Microsoft is the ultimate competitor, setting the price of its browser, Internet Explorer, at zero. True to historical form, Microsoft’s main competitor in the browser market, Netscape, is upset at such low-price competition and is applauding the Clinton administration’s lawsuit. Netscape’s support of the suit is prima facie evidence that the suit is anticompetitive.


But isn’t Microsoft leveraging its Windows operating system monopoly to create a new browser monopoly? No. Until about forty years ago, the standard economic argument was that you could extend your monopoly from Product A to Product B by requiring purchasers of A to buy B. But as antitrust scholar and former federal judge Robert Bork showed in his 1978 book, The Antitrust Paradox, this seldom works because charging a premium for B reduces the price you can charge for A.

But in any case, the standard economic argument about extending monopolies is inapplicable to Microsoft’s case. Why? Microsoft doesn’t charge anything for Product B, Internet Explorer. Of course, the company benefits from giving it away: Microsoft wants to make it easy for computer manufacturers to install the browser so that PC buyers will use Windows applications instead of software written for Netscape Navigator and will use goods and services sold over the Internet by Microsoft and its partners. Is this monopolistic? No more so than a shopping-mall owner’s providing free parking and then collecting higher rents from retailers that value the increased number of shoppers.

So how to account for the fact that Bork is working for Netscape and egging on the Justice Department? I can’t. It is inconsistent with everything he has stood for. To his credit, Bork explicitly rejects the government’s reasoning. In the Wall Street Journal last May, he wrote, “This is not a case about ‘leveraging’ or ‘tie-ins,’ as it is frequently described, even by government lawyers who understand the case.” So what is the lawsuit about? Bork says Microsoft is engaged in predatory pricing, giving its browser away to knock Netscape out of the market. But economists have shown that predatory pricing typically doesn’t make sense because the losses are often larger to the predator than to the prey and because, once the predator raises prices, anyone who has bought the prey’s assets at fire-sale prices becomes a low-cost competitor.

The most famous allegation of predatory pricing was made against John D. Rockefeller and Standard Oil of New Jersey. But in a 1958 article in the Journal of Law and Economics, University of Washington economist John S. McGee concluded, after studying the transcript of Standard Oil’s 1911 trial, that there was no evidence that Standard was guilty of such tactics.

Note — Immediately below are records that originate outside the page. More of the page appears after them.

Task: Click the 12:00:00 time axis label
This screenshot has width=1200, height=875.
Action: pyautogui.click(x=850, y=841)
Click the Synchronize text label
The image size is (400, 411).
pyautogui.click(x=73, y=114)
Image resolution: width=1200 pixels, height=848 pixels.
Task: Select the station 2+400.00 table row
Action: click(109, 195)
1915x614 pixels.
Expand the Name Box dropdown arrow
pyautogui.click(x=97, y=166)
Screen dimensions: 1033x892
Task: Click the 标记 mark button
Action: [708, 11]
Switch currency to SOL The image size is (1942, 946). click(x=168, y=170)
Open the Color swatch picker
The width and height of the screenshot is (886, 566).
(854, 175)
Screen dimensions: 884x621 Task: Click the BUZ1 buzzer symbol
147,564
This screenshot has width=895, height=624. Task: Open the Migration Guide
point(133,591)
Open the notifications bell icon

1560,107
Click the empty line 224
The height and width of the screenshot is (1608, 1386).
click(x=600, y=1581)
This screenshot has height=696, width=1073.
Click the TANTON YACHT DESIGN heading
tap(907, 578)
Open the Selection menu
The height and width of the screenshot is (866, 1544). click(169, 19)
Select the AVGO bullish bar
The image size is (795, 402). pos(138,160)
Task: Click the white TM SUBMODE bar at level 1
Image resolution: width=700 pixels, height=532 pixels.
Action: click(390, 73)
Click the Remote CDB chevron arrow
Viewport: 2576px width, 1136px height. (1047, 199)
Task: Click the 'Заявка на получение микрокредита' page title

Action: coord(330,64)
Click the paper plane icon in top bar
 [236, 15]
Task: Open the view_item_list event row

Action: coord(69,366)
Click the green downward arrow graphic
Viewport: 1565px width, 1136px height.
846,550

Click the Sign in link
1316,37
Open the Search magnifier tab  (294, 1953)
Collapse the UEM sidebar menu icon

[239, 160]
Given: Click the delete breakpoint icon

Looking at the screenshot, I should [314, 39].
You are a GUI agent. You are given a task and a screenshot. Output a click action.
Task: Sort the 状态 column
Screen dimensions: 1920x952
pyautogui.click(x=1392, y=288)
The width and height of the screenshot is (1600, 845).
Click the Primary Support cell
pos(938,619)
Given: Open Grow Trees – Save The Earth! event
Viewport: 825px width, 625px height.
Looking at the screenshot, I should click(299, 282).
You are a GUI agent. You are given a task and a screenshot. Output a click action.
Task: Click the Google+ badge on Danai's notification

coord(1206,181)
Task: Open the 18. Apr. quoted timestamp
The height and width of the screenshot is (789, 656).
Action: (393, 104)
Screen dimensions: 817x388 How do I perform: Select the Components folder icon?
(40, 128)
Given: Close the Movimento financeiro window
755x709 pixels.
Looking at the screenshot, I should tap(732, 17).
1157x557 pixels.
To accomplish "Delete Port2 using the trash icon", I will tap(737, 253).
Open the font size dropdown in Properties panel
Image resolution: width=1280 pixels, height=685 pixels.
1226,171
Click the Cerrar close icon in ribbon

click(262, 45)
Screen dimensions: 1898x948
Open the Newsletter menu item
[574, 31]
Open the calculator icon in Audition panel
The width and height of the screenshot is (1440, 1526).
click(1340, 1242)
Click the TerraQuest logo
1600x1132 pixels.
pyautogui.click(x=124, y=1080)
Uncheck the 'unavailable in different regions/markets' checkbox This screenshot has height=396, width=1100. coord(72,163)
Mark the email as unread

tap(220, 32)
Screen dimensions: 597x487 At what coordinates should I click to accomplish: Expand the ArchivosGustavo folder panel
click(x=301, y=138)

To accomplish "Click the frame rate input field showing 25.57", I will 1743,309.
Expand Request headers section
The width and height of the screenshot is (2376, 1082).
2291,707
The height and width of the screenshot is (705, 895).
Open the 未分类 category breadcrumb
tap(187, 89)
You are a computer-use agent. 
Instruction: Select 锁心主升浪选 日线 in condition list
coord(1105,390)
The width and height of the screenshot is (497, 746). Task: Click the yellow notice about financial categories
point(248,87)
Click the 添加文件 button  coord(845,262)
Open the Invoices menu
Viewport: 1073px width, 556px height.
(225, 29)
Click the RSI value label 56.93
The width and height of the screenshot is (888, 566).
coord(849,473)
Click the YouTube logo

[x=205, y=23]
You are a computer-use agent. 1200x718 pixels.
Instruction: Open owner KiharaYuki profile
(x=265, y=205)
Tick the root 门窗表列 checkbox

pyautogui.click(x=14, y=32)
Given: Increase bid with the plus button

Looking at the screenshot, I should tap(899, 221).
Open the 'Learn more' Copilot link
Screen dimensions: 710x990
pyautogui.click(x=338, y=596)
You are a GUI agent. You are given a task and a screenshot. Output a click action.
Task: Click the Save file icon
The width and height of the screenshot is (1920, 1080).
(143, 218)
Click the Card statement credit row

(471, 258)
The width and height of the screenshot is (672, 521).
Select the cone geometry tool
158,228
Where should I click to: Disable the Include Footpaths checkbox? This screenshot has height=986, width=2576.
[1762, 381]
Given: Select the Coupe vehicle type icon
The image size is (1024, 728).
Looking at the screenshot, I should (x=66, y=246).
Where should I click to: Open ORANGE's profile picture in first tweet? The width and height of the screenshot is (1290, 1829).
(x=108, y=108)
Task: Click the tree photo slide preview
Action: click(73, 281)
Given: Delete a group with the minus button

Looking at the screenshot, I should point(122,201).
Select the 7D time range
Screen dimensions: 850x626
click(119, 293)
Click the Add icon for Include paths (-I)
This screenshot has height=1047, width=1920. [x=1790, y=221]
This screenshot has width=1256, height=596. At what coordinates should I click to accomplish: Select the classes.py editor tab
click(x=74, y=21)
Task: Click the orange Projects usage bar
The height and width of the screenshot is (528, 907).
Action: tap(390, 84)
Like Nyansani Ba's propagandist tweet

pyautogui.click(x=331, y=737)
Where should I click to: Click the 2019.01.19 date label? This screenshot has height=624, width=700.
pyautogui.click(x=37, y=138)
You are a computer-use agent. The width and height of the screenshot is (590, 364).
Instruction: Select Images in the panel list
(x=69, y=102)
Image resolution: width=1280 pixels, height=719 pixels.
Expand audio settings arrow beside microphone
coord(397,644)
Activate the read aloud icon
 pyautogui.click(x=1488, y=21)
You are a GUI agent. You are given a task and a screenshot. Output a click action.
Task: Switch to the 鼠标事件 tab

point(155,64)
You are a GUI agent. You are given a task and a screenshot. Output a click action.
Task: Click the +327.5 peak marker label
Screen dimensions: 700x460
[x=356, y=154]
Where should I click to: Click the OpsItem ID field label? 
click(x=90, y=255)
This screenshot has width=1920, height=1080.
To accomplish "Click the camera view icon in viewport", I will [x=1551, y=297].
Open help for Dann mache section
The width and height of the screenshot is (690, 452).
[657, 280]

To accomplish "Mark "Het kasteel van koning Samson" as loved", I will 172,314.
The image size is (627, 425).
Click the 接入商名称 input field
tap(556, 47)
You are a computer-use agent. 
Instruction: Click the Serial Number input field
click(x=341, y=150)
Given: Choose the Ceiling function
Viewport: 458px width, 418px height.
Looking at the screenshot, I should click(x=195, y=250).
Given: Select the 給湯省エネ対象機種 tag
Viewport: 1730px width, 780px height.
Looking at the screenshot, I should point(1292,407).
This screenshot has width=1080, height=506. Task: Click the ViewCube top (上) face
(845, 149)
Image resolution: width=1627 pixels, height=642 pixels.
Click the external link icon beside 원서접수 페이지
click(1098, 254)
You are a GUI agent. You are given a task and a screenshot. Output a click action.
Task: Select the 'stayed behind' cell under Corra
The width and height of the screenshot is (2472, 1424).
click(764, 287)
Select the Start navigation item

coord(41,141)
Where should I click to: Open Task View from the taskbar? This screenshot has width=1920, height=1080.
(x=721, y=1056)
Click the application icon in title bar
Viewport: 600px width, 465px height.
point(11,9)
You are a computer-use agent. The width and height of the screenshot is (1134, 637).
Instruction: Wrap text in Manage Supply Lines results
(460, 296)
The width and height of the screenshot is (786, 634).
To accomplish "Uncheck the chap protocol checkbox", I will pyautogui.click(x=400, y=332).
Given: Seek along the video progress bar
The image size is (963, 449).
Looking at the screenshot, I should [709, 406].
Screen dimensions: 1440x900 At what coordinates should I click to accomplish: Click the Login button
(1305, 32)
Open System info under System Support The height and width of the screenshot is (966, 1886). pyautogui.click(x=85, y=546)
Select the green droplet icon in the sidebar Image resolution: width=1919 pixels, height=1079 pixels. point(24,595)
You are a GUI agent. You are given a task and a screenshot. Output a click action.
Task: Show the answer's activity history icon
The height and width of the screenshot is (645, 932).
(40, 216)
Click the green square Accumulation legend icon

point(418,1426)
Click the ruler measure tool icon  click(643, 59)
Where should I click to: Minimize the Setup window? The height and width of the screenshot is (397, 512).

Bork knows all this. In The Antitrust Paradox, after summarizing McGee’s and other economists’ skeptical findings on predatory pricing, Bork concluded that it “seems unwise, therefore, to construct rules about a phenomenon [predatory pricing] that probably does not exist or which, should it exist in very rare cases, the courts would have grave difficulty distinguishing from competitive price behavior.”


No one disputes that Microsoft, right now, has a lock on the market for operating systems. But Gates and company got it the old-fashioned way: They earned it. Microsoft is reaping the rewards of its innovation, and the only way it will be able to maintain its “monopoly” is by constantly innovating and keeping prices low. Some have compared Microsoft and Gates to Standard Oil and Rockefeller. The analogy is apt but not the way antibusiness critics think it is. Between 1880 and 1890, while Rockefeller was consolidating the petroleum industry, output rose by 393 percent and prices fell by 61 percent.